Document passage:
▶

(1) The first post you see is the latest one written. To start at the beginning, scroll back through Older Posts (bottom of page) or click the desired date in the Blog Archive in right-hand column. (2) Because this is a draft – and because all sorts of family background stuff keeps insisting on creeping in – although I'll try for coherence, some bits may seem to be told out of order, and some may be repetitive.

Friday, 16 January 2026

Interpolation (2)


When I realised I was seeing things that other people didn’t, how come I labelled some as hallucinations (the ones associated with my breakdown) and others (all the rest of them) as clairvoyant?  You must be wondering! In writing this record, I have started to wonder myself. 


When they were happening, there was no question in my mind, no wondering about the nature of the experience – though, with both kinds, I was astounded to be having such an experience at all. (Except when I was a little kid, and didn’t realise my experiences were anything out of the ordinary.) My judgment and response were instantaneous, engaging my whole person; no need to think about them at all. 


I look back now and try to identify differences in the nature of these two kinds of seeing what others didn’t.


For one thing, the hallucinations were bizarre. They were basically of things that don’t and couldn’t happen. The psychic visual images were of things belonging to the world of reality, even when they weren’t concrete in this world at the time. World War II warships did exist, and had existed in the place where I saw them, even though not at the time when I saw them there. But a fellow tram-passenger’s face breaking into bits and reassembling itself as a Picasso-style image? No, we don’t encounter that in our everyday reality, ever (except in works of art).


And really, that’s it. The only other criterion I can offer is my own reaction itself – the fact that I did perceive them differently in my own mind, feel them differently in my bodily reaction, and relate to them differently in my response and understanding. 


It’s somewhat like the difference between a dream state and waking consciousness. In a dream, sooner or later you know it’s a dream, if only when you finally wake up. It feels different, even if you can’t define how.



Sunday, 11 January 2026

10. The First Re-awakening: Indonesia. 2. Java.

For all its charm and beauty, I wonder belatedly if it was Bali I was responding to, or an earlier time in Java, when perhaps it was more like the Bali we encountered. This is just guessing, but it results from things I experienced when, on our third visit to Bali, we took a side trip to and through Java.

Before we went to Indonesia, we had thought Bill might have to conceal his Dutch origins, as the Dutch had once colonised Indonesia. Far from it! The older people we met were delighted to recall the time of the Dutch, credited them with things like building roads, and wanted to sing old Dutch songs with Bill. (It was the Japanese they hated, who had occupied them during the Second World War.)


Bali was a holiday island for other Indonesians as well as for the rest of the world. We met a charming elderly Javanese couple staying at the same hotel as us in Bali, who were delighted by Bills Dutchness. They ended their holiday before ours finished. When they heard that on this trip we planned to visit Java too, to see the weaving at Jogjakarta and the great temple of Borobudur, they invited us to pay them a visit in their home in the town of Semarang. We were thrilled to accept and work out when.

◀

Tasks for this exercise:
- A) Answer each question about the blog excerpt in a word or short phrase:
(i) What did the older people the couple met in Indonesia credit the Dutch with, as the text gives it?
(ii) What happened to the fellow tram-passenger's face in the hallucination described?
(iii) In which town did the elderly Javanese couple live?
- B) Write the next part of the blog excerpt about the trips to Bali and Java, picking up after its final sentence.

Collected data:
▶

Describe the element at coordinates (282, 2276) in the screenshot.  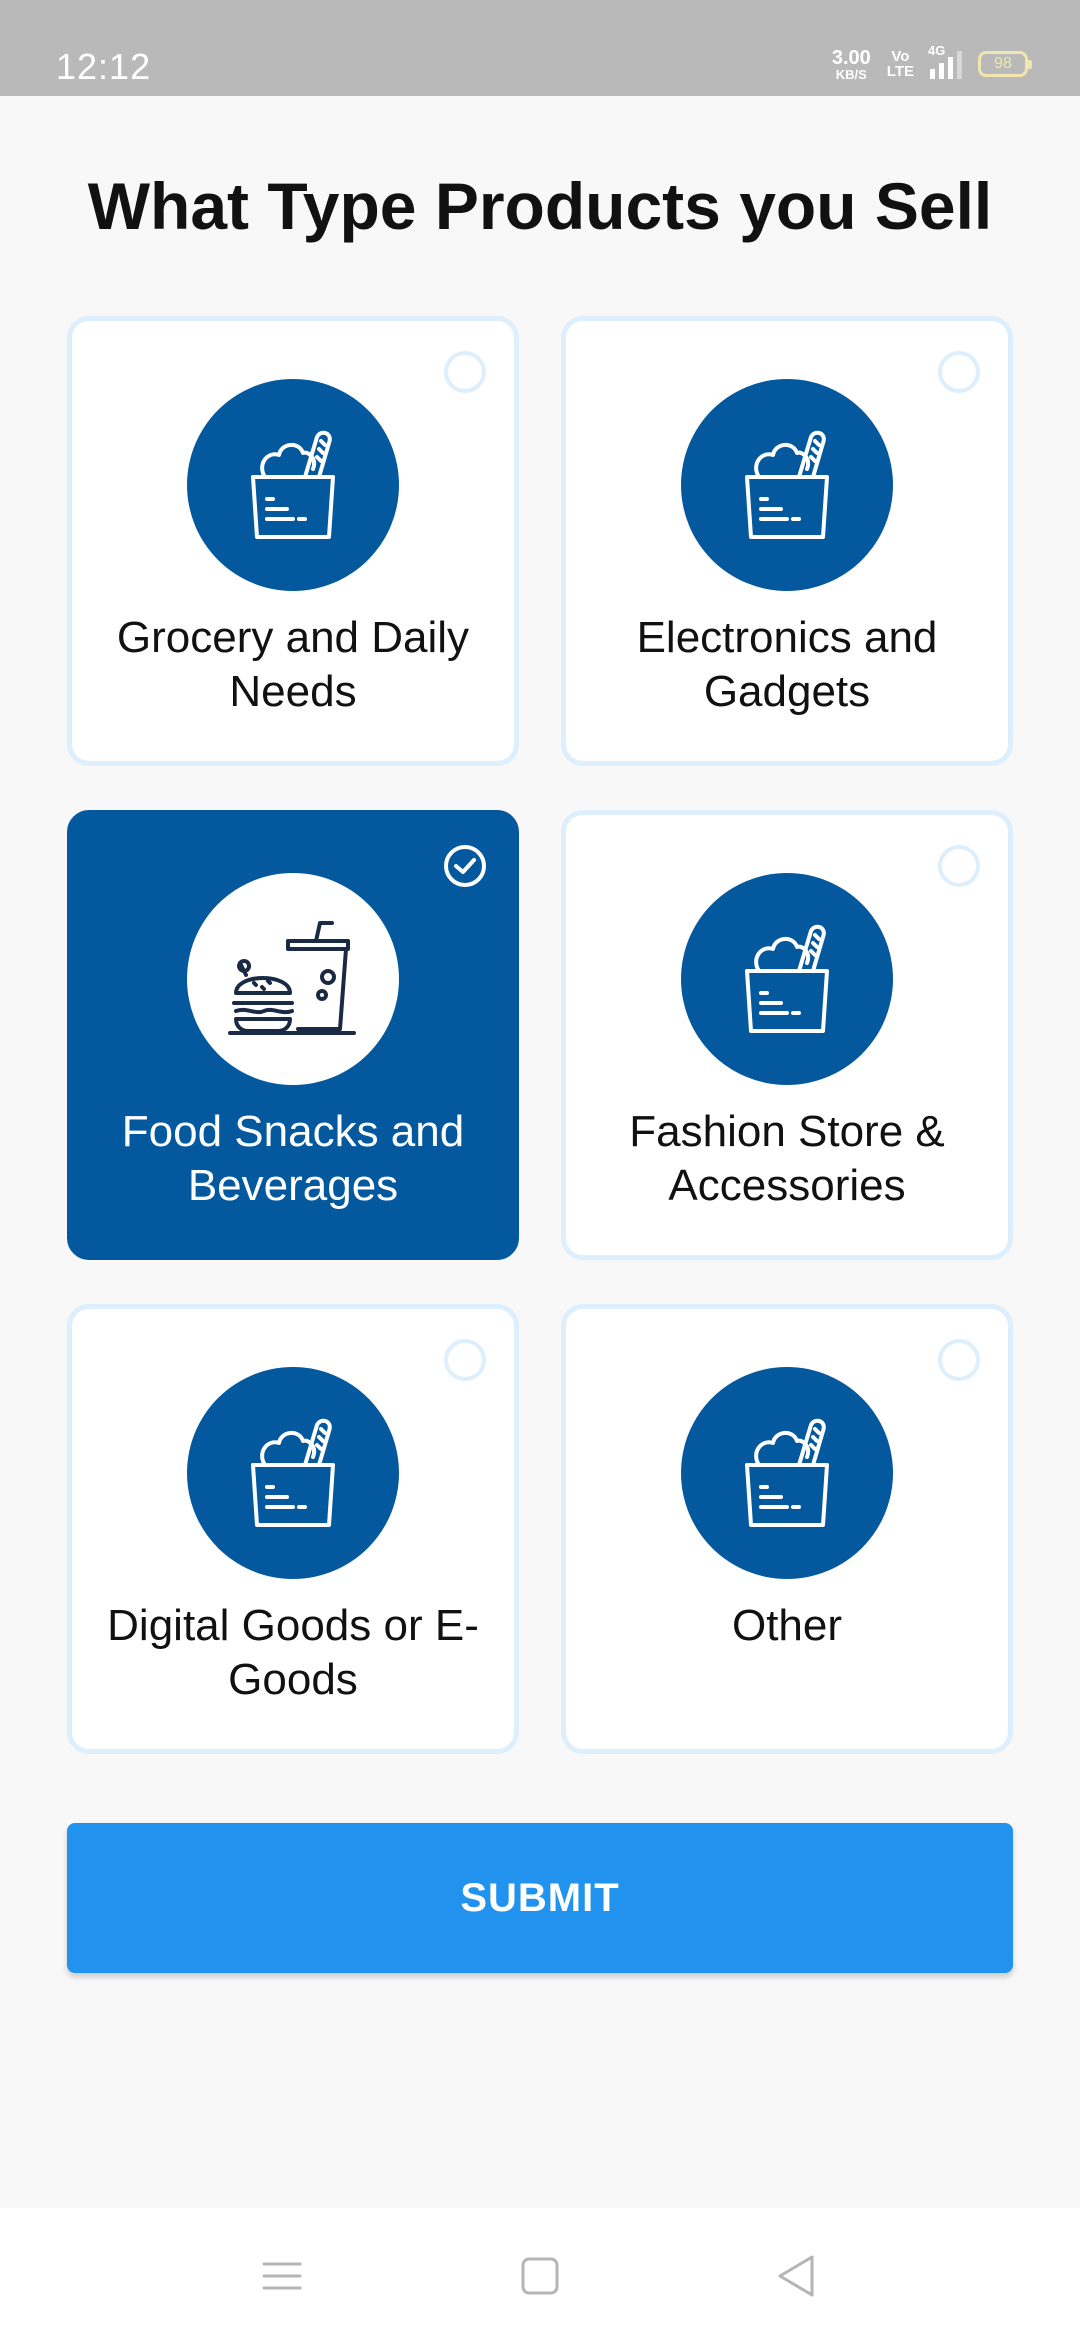
I see `menu-icon` at that location.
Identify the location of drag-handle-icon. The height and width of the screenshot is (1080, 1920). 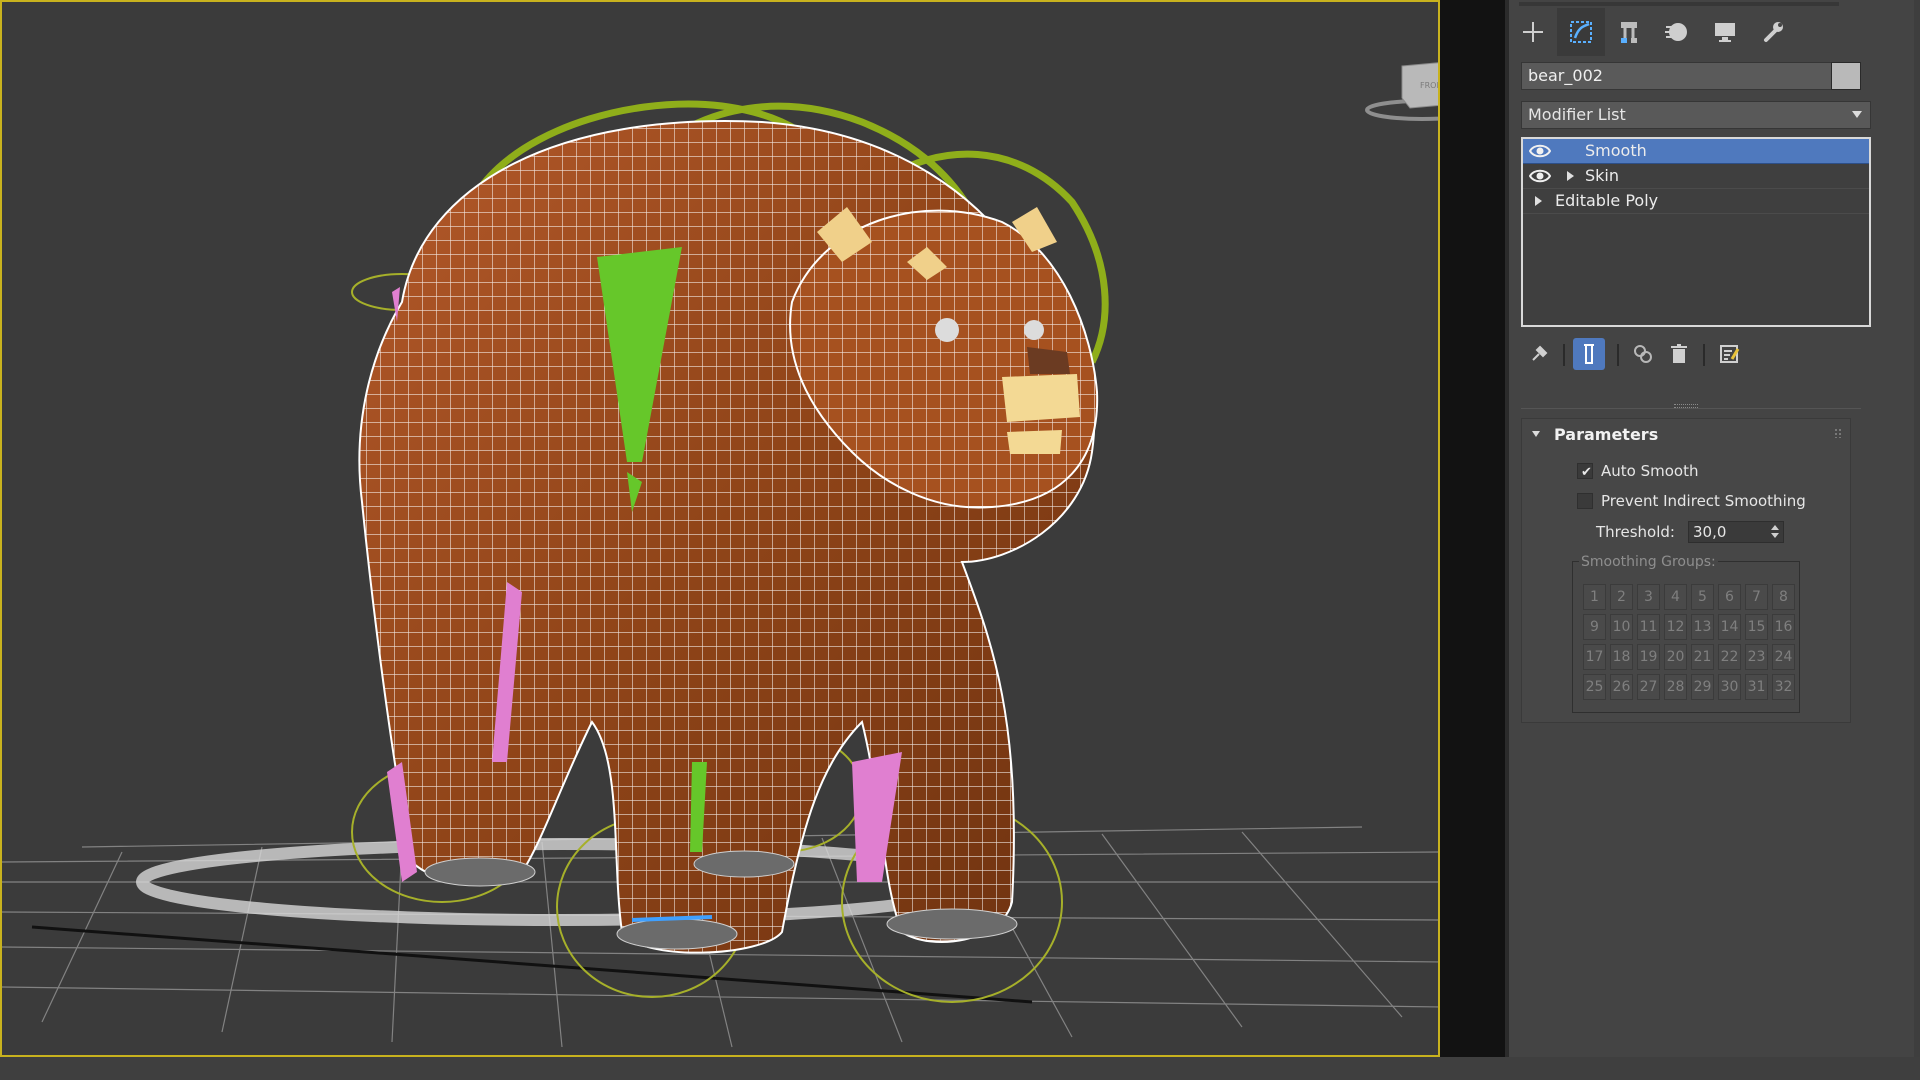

◀

Expected outputs:
- A)
(i) Building roads
(ii) It broke into bits and reassembled itself as a Picasso-style image.
(iii) Semarang

- B)
That visit to Java started the enquiries which led me to believe very definitely in reincarnation! Though that wasn’t immediately how I explained to myself the startling things I experienced. 


After we finished the sightseeing we’d planned – and were even more thrilled and fascinated by it than expected – we set out for our afternoon tea with our friends in Semarang. We were in the south of the island and Semarang was in the north, but on the map the distance didn’t seem great. Unable to find suitable public transport, we hired a taxi. (Everything in Indonesia at that time was cheap in Australian money.) We hadn’t realised that the roads were hilly and winding, and not always in good repair. The journey took us longer than we’d expected. I’m usually an excellent traveller in any kind of vehicle, but I started to get a headache – I thought from a combination of the hot weather and the fumes of the rather ancient taxi – so I huddled down in a corner of the back seat and didn’t join the conversation.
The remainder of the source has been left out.